_Trecho do texto_.
▽
Cartão-postal da Praça Tamandaré por volta de 1910. Em primeiro plano a Vênus ao Banho. Acervo: Walter Albrecht. |
Os chafarizes franceses instalados no Brasil a partir da segunda metade do século XIX, transcenderam a sua funcionalidade inicial de serem fontes de abastecimento de água. Por sua beleza estética e situarem-se em espaços públicos, -as praças, que eram valorizadas enquanto espaço recreativo das famílias-, os chafarizes contribuíam ou muitas vezes foram a maior atração, no embelezamento da paisagem urbana.
Em
região próxima a Paris, no Departamento de Haute-Marne, estabeleceram-se no
século 19, destacadas fundições artísticas: a Val d’Osne, a Capitain-Gény, a
Dommartin e a Durenne. A fundição artística na França remonta a década de 1830
produzindo além dos chafarizes, estátuas, lamparinas, colunas, fontes e outros
ornamentos.
△
_Dados fornecidos_.
▽
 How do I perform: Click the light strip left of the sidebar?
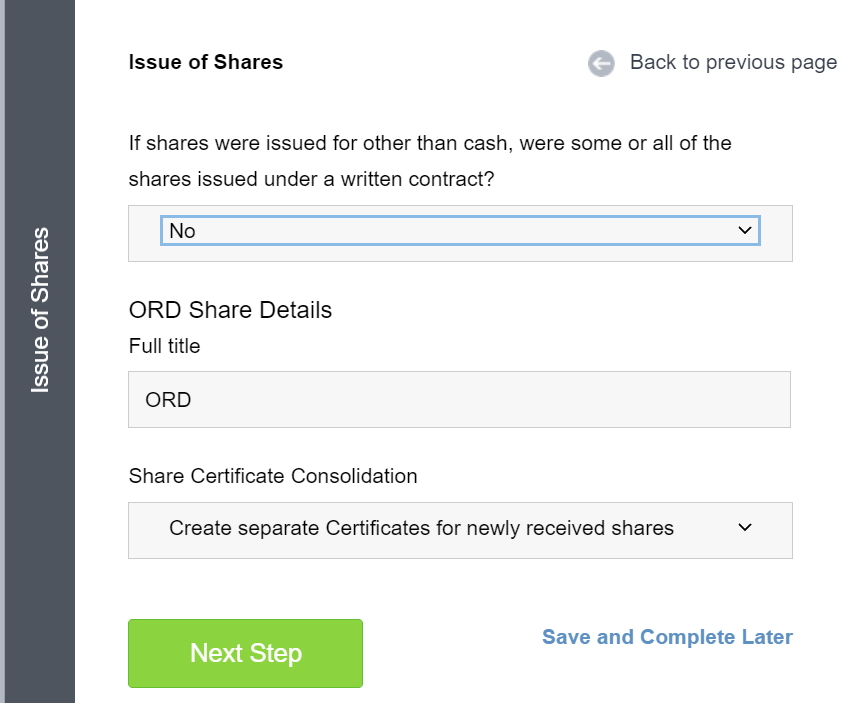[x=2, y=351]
△
▽
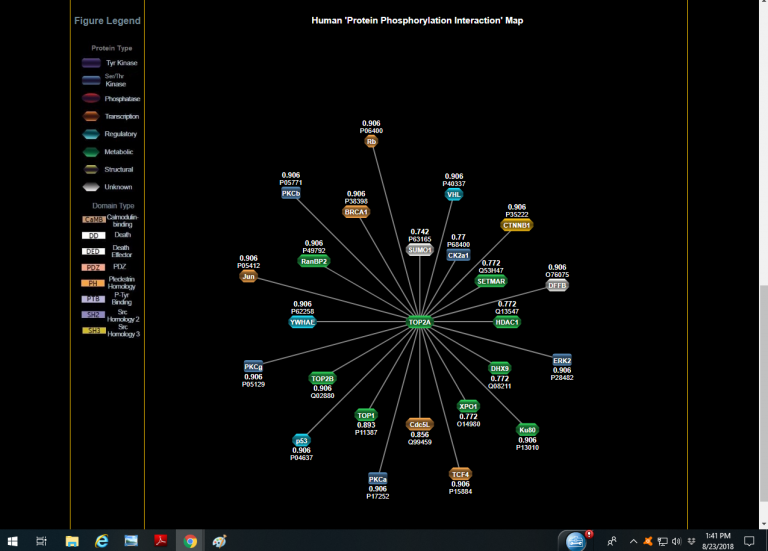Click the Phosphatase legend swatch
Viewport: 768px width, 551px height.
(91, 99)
△
▽
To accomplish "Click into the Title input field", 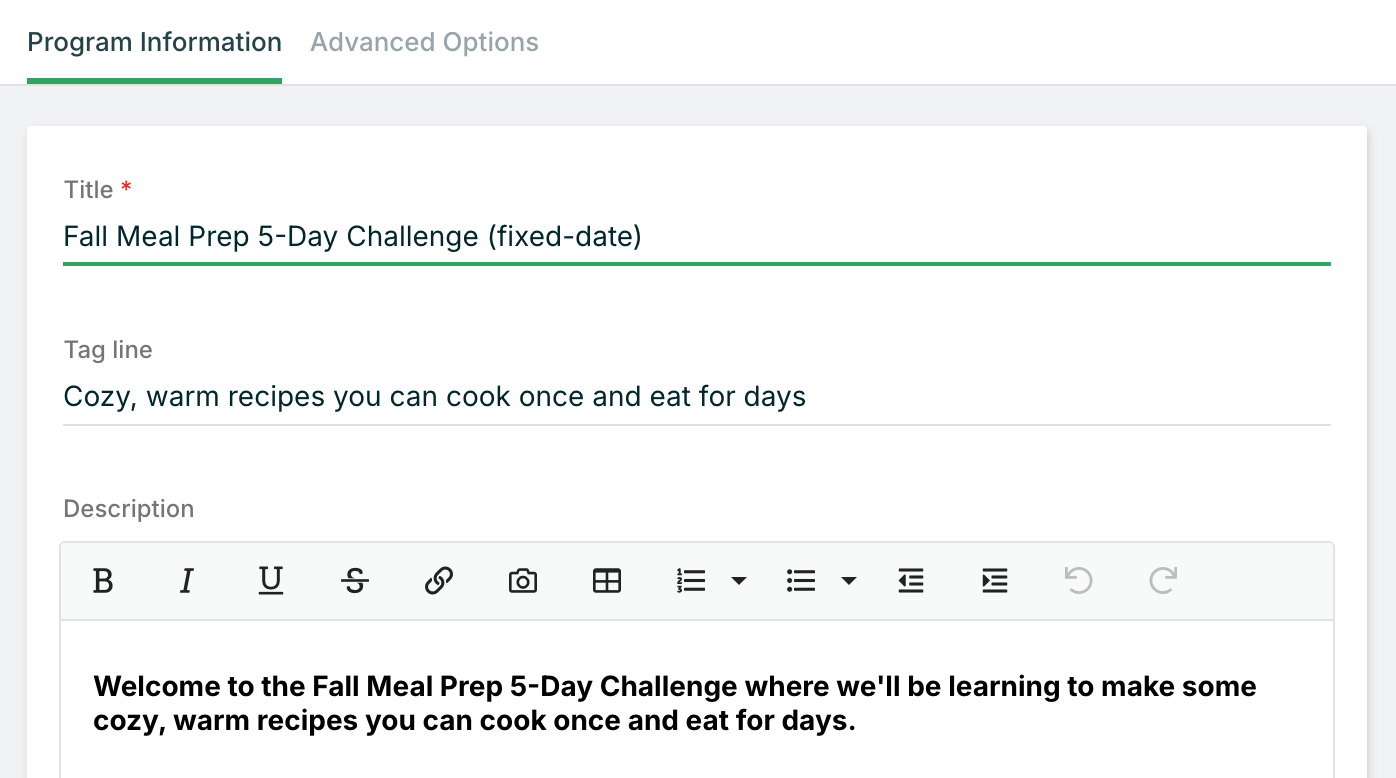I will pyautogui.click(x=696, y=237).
△
_Tarefas a realizar_.
1 > Responda às perguntas abaixo com base no texto sobre os chafarizes franceses.
(a) Que obra aparece em primeiro plano no cartão-postal da Praça Tamandaré?
(b) Em que departamento francês se estabeleceram as fundições artísticas mencionadas?
(c) A que década remonta a fundição artística na França?
2 > Transcreva o trecho do texto sobre os chafarizes franceses que começa em "Cartão-postal da Praça" e vai até "da paisagem urbana.", incluindo essas palavras.

_Respostas do exercício_.
1 >
(a) A Vênus ao Banho.
(b) No Departamento de Haute-Marne.
(c) À década de 1830.

2 >
Cartão-postal da Praça Tamandaré por volta de 1910. Em primeiro plano a Vênus ao Banho. Acervo: Walter Albrecht. |
Os chafarizes franceses instalados no Brasil a partir da segunda metade do século XIX, transcenderam a sua funcionalidade inicial de serem fontes de abastecimento de água. Por sua beleza estética e situarem-se em espaços públicos, -as praças, que eram valorizadas enquanto espaço recreativo das famílias-, os chafarizes contribuíam ou muitas vezes foram a maior atração, no embelezamento da paisagem urbana.